**Task goal:**
Skip the pictures, please, and write out exactly every line from the one containing "You are a GUI" through the end of the listing below.

**Records provided:**

=== Section Start ===

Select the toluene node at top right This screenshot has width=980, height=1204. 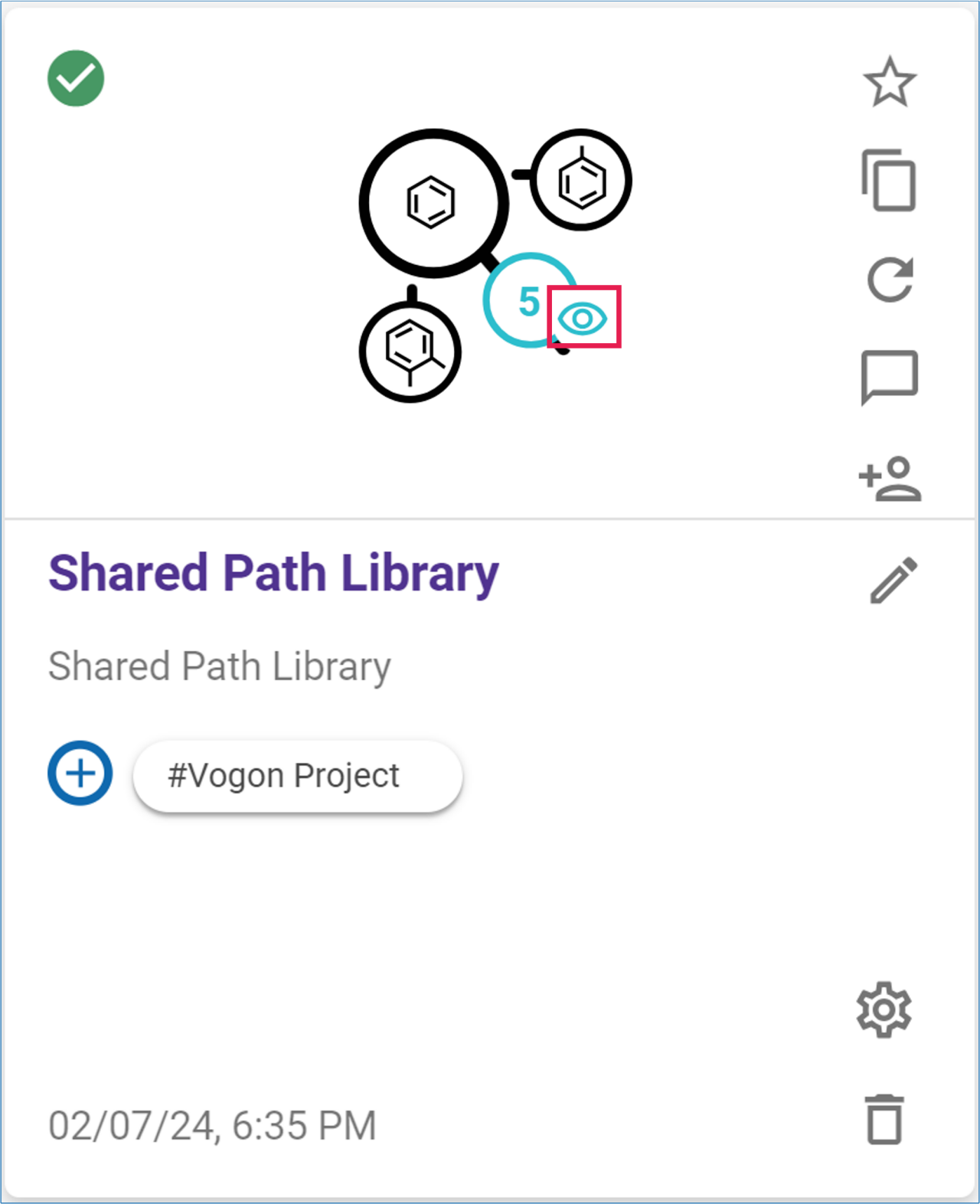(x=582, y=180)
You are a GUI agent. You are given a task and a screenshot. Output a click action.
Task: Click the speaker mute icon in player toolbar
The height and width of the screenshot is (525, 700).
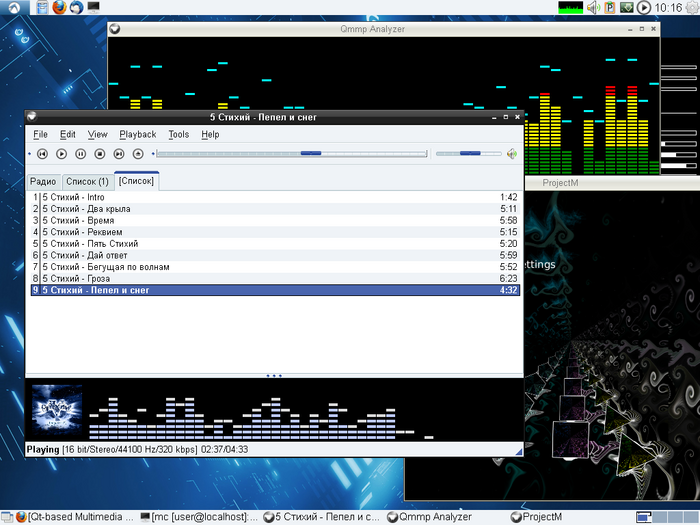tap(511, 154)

=== Section End ===

**Expected answer:**
You are a GUI agent. You are given a task and a screenshot. Output a click action.
Task: Click the speaker mute icon in player toolbar
The height and width of the screenshot is (525, 700).
tap(511, 154)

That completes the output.